The old man nodded, hearing the question.
“About the weather. About storms and rains. About planting. And when his visit is at an end, he returns to his place.”
“Where does the python Mbona go?”
“To the pool near the river, which was formed when Mbona’s blood turned into water,” Manyenga said. “Large flocks of doves drink there, which proves that it is a holy place.”
Hock said, “Thanks for the story. Tell the man I said so.”
“We are needing you, father,” Manyenga said. He saw Zizi squatting, brushing flies from his face. “She needs you. She can make you happy.”
The story of the snake encircling the widow and licking her had induced a reverie in Hock, which helped him forget his plight. But as soon as Manyenga stopped translating, he began importuning again, and jarred from his reverie, Hock said abruptly, “How much do you want now?”
“I will tell you in a moment,” Manyenga said. “But first the important information. I must know if you are happy.”
“I am happy. Thanks for bringing this man to me.”
Manyenga leaned closer and licked his lips and said with severity, “And that you will not abandon us again.”
His tone was so serious that Hock said quickly, “Don’t worry.” Then, hearing himself, he added, “Why would I want to leave Malabo?”
“Of course you are safe here,” Manyenga said, too engrossed to hear the irony. “Because we are making you safe.” Before Hock could speak, Manyenga said, “Has anyone harmed you here?”
Hock shook his head, unable to put the sadness he felt into words: the terror of the suspense that had crushed his spirit, the dull ache of fear that was like an illness he’d begun to live with. And everything that Manyenga said had had a price.
“How much?” Hock said.
Only then did Manyenga give him the large number, adding that the old man would need some too. He stood and squared his shoulders and waited for the money to be handed over.
25
LEVELING HIS GAZE and leaning forward to squint across the clearing into the glare and the heat, in the long days he spent waiting for Aubrey to show up — or would it be some sort of response from the consulate? — he thought only of home. The nest-like comfort of it, his clean bedroom and kitchen, the armchair where he had sat, sorting through his visa application and all the paraphernalia of timetables that had led him back here. Medford now seemed as safe, as reassuring, as mute and indestructible as Malabo had once been in his imaginings. Home was solid, not only because he had nothing to fear, but because it could be trusted. Malabo existed in a web of deceits. Manyenga lied, everyone lied, hardly without pretense. They spoke a shadow language of untruth; every word could be translated into a defiant lie.
Home was iced coffee in a tall glass, crisp lettuce on a china plate, a cold bottle of beer, chilled fruit, the snap of a celery stalk, a clear glass of cool water, a ham sandwich with cheese on new-baked bread, fresh sheets, an oak tree’s enveloping shade, his barefoot soles on the polished hardwood floor of his condo, the rattle of white tissue paper in a box of new shirts. The very words. But home was unattainable.

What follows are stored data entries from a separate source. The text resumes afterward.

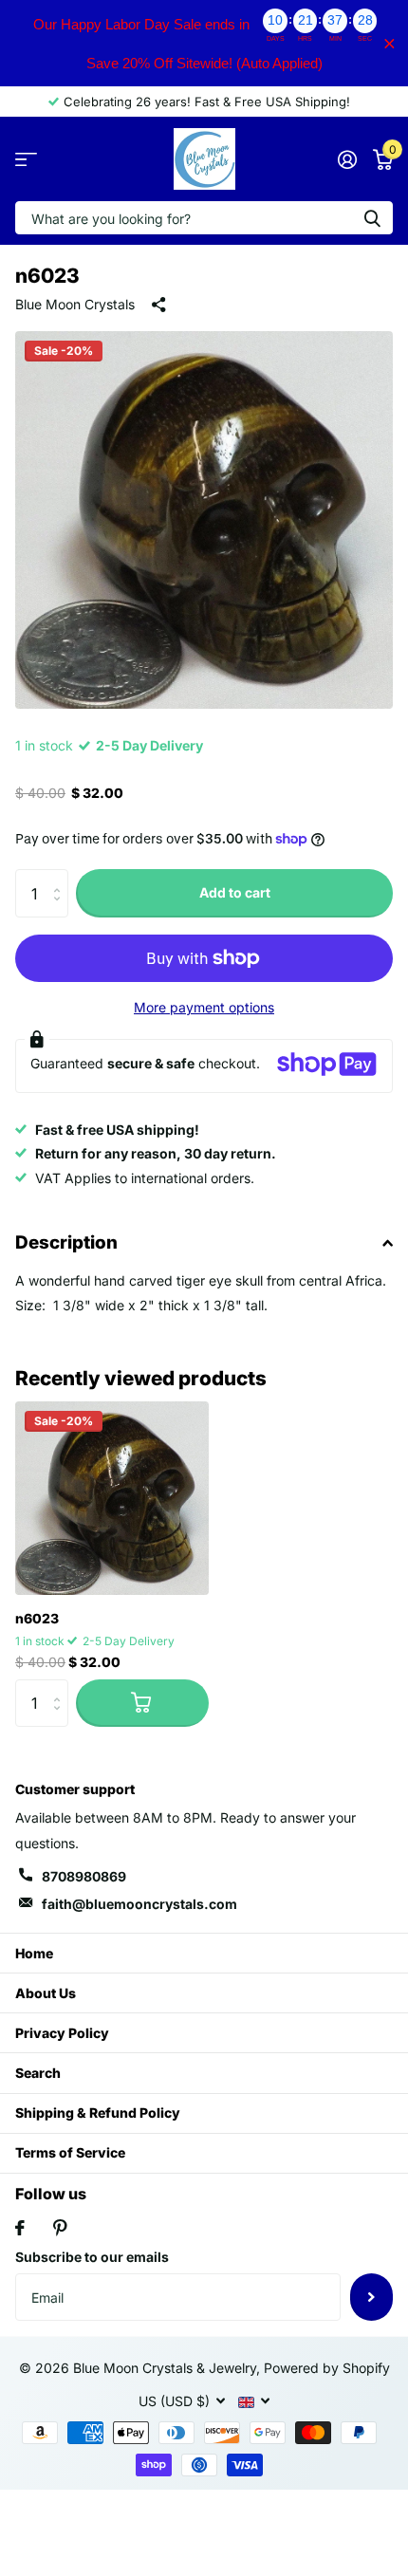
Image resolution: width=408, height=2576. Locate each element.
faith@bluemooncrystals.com (139, 1904)
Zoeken (372, 217)
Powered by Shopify (327, 2368)
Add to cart (234, 892)
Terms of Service (70, 2152)
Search (38, 2073)
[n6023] (112, 1498)
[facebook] (20, 2227)
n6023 (37, 1618)
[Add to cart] (142, 1703)
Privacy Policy (62, 2033)
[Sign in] (347, 159)
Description (66, 1242)
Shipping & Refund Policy (97, 2112)
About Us (45, 1993)
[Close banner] (389, 43)
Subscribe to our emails (92, 2257)
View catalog (26, 159)
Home (34, 1953)
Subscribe (371, 2297)
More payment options (204, 1007)
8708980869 (84, 1876)
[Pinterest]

Darkness and cold now seemed to him blessings that sustained life and gave it rest. This heat was like a sickness without a remedy. He went on staring across the clearing, Zizi squatting on his right, Snowdon on his left.
As always, he was muddled in trying to remember what day it was. He guessed that a week had passed since Aubrey had gone, a week of suspense. That meant either that the message had not reached the consulate or that the consulate had shelved it. But surely they would not have ignored such a desperate plea from an American citizen. Hock guessed that Aubrey had taken the money and fled, tossing the message away. So he resolved to give up hoping, and the night of the very day he abandoned hope and tried to think of another plan — he was alone, sitting beside his sooty smoky lantern — a boy in a tattered shirt and torn pants and unlaced sneakers stepped out of the darkness like a cat and knelt and said, “Mzungu.”